EXERCISE REQUIREMENTS
I would like every line of the records below that contains the word "computer" copied.

DATA SECTION
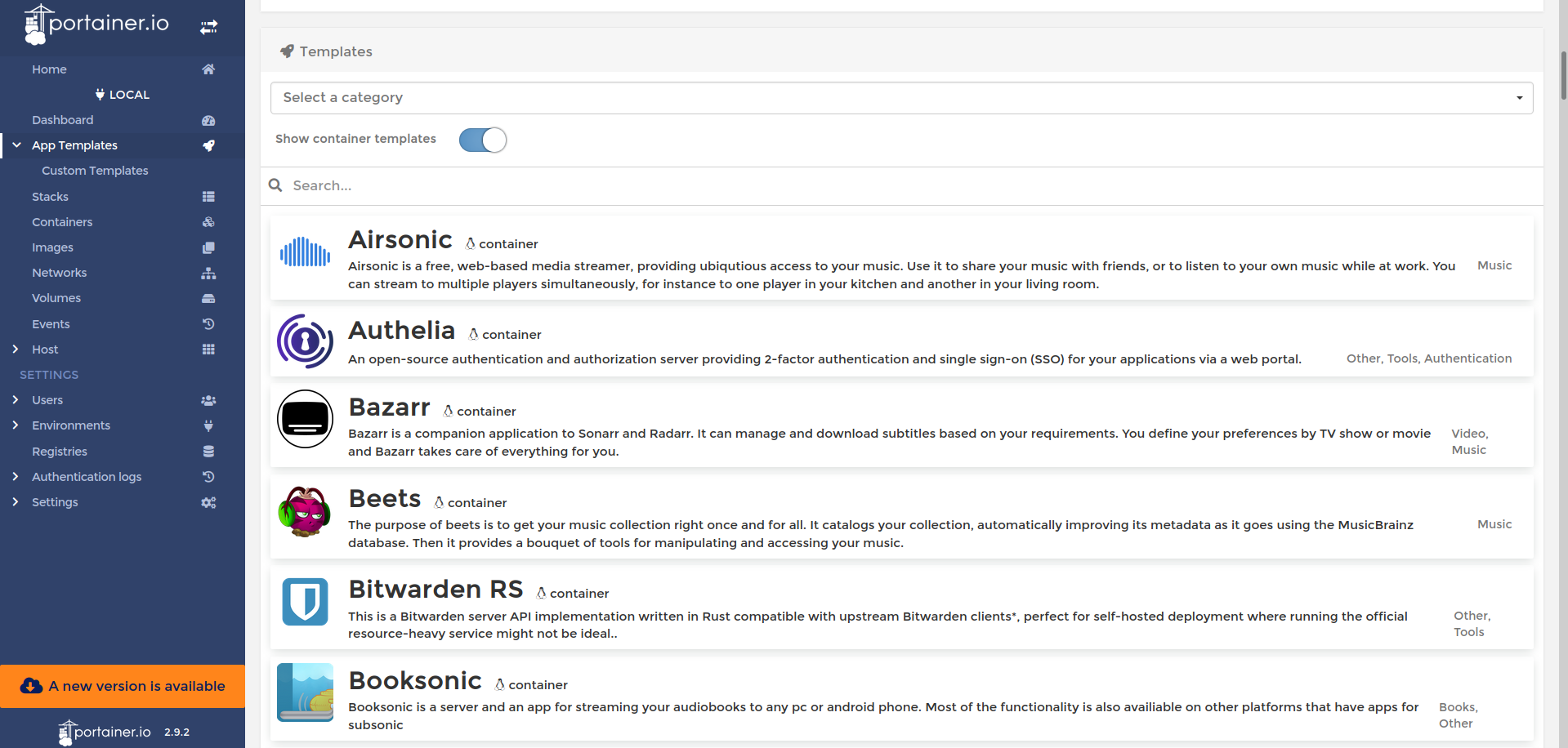Open the Containers menu item
Screen dimensions: 1568x748
[x=62, y=222]
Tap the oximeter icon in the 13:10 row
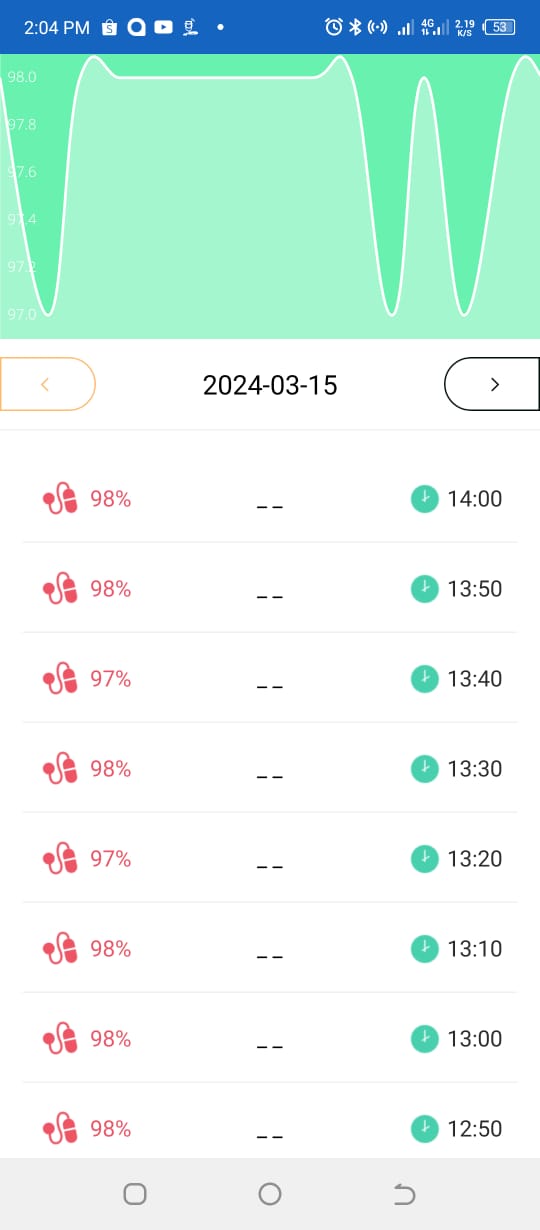This screenshot has height=1230, width=540. pos(60,949)
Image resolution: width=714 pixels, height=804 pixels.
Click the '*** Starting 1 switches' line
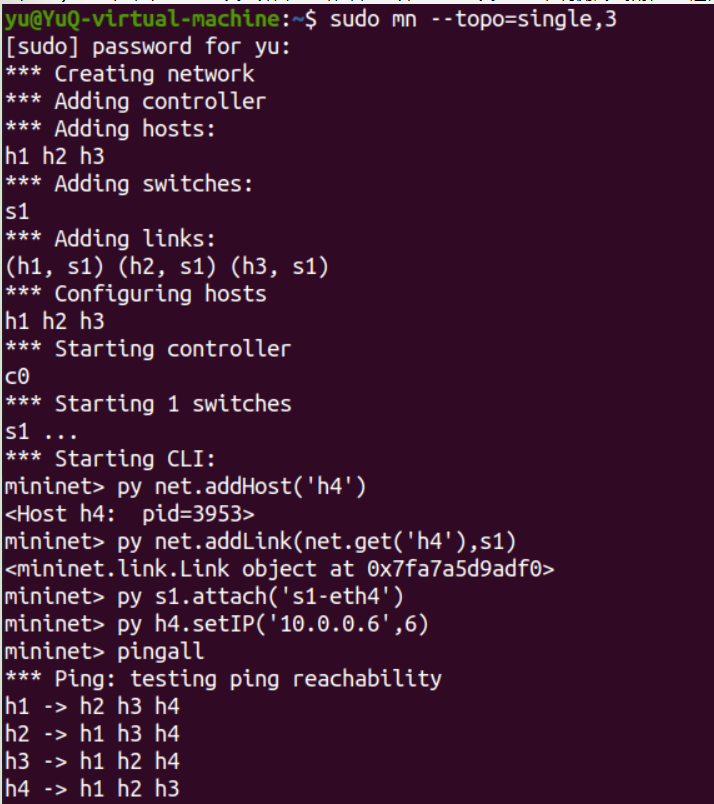coord(148,404)
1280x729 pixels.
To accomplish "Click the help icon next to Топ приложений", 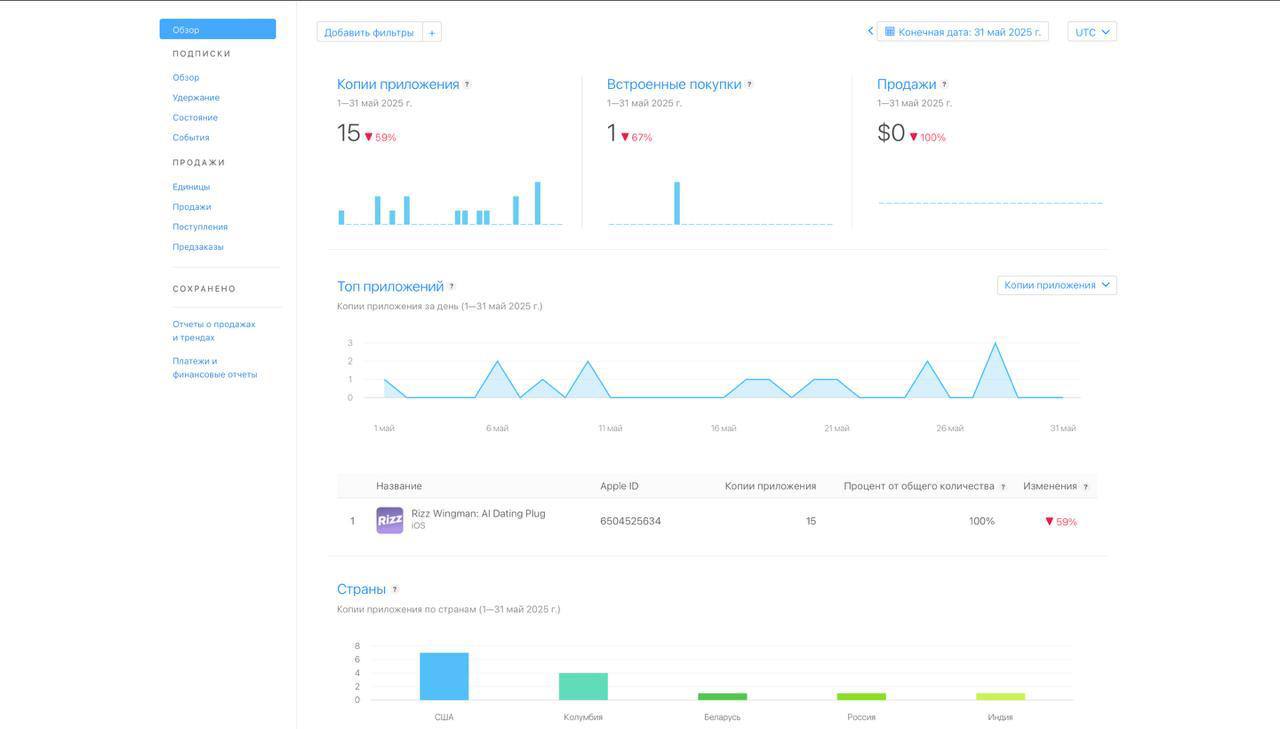I will coord(451,287).
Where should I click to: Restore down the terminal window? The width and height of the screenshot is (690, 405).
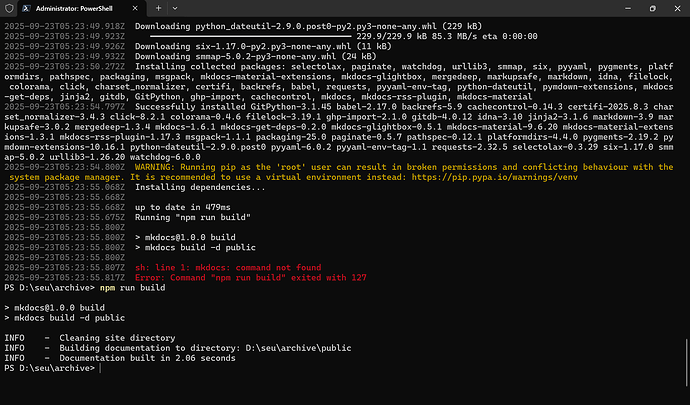(x=653, y=8)
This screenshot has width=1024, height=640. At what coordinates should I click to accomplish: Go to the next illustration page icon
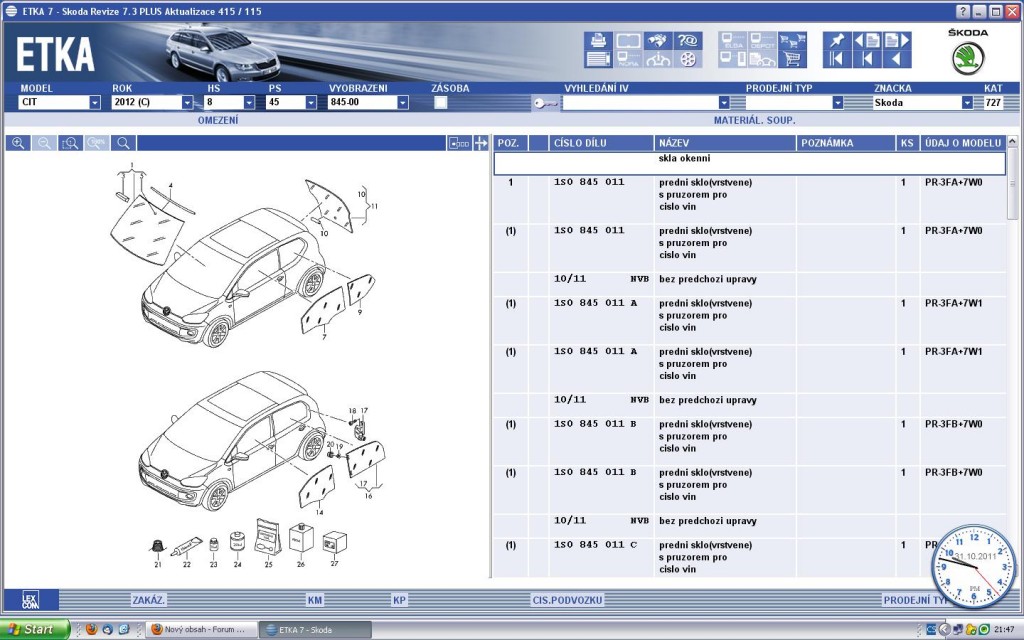pyautogui.click(x=897, y=41)
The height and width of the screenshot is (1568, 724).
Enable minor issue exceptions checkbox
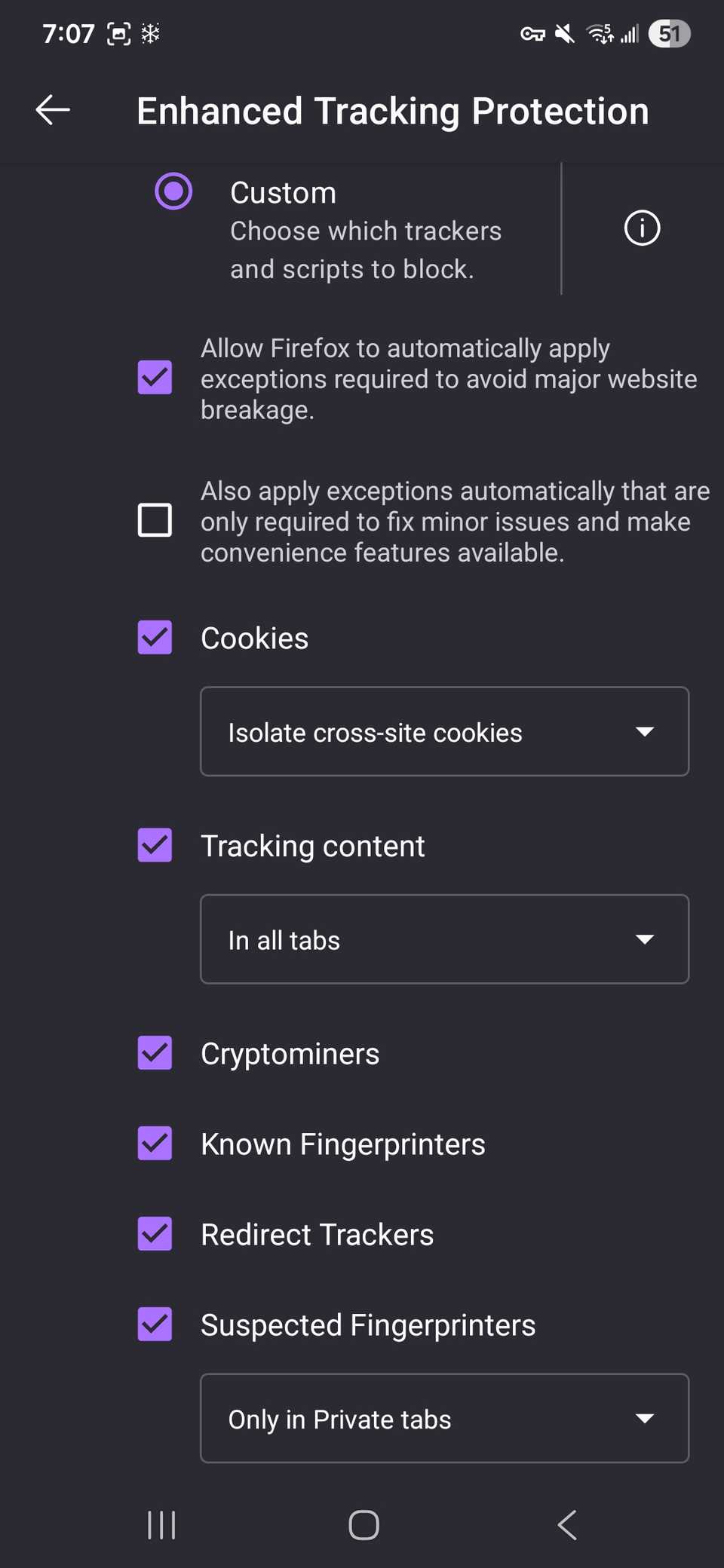tap(155, 520)
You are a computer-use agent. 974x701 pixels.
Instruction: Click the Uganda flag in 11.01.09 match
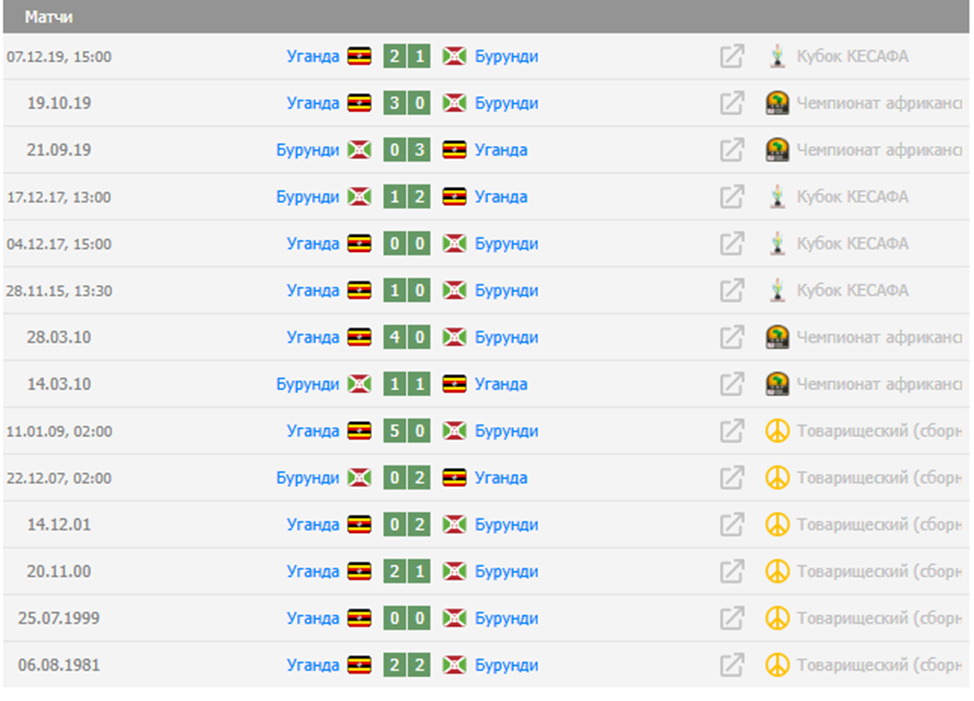(359, 431)
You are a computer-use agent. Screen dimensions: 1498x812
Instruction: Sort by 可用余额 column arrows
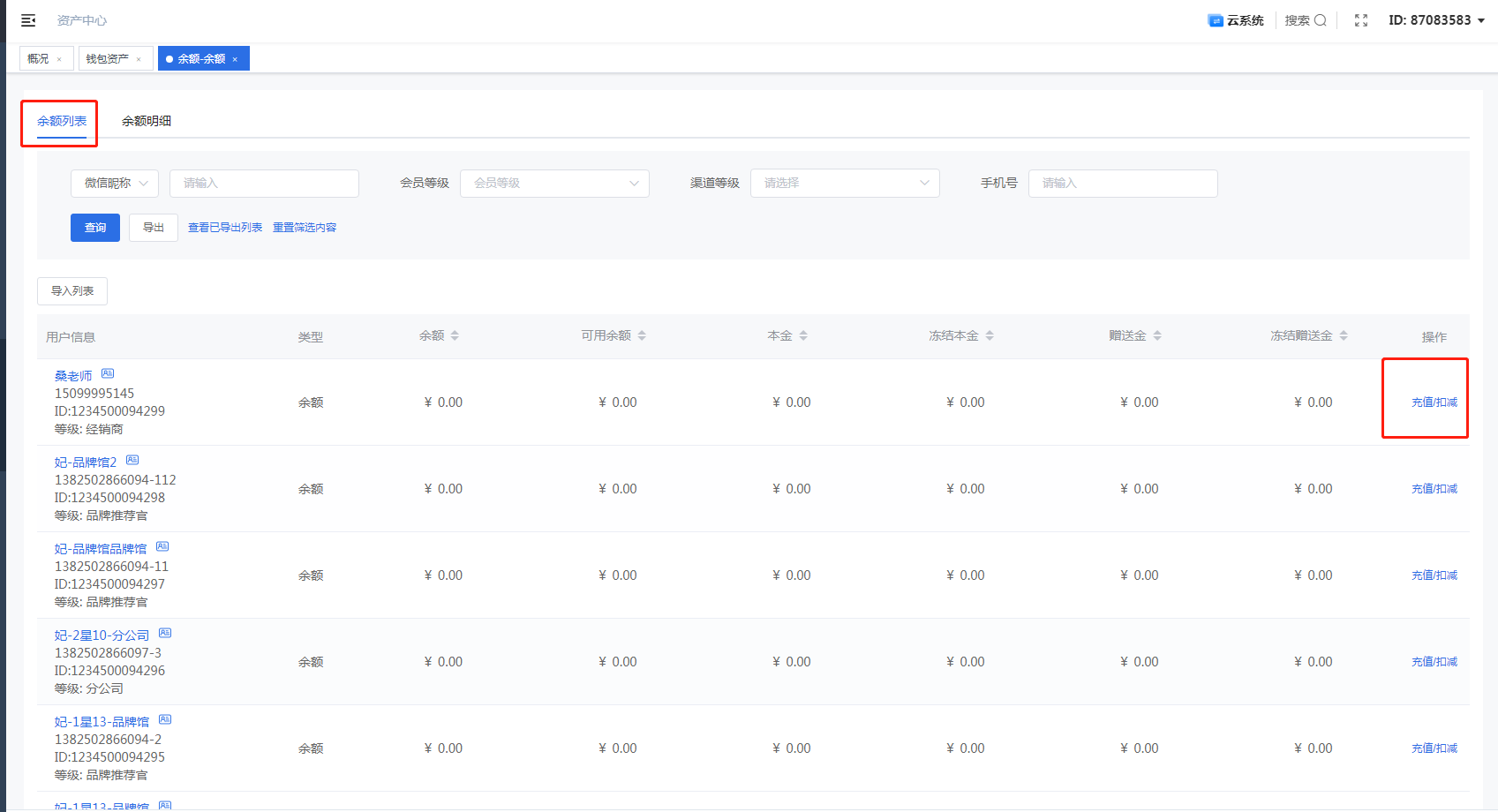(642, 335)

SOLUTION
You are a computer-use agent. 974x701 pixels.
You are a computer-use agent. Screen dimensions: 1498x812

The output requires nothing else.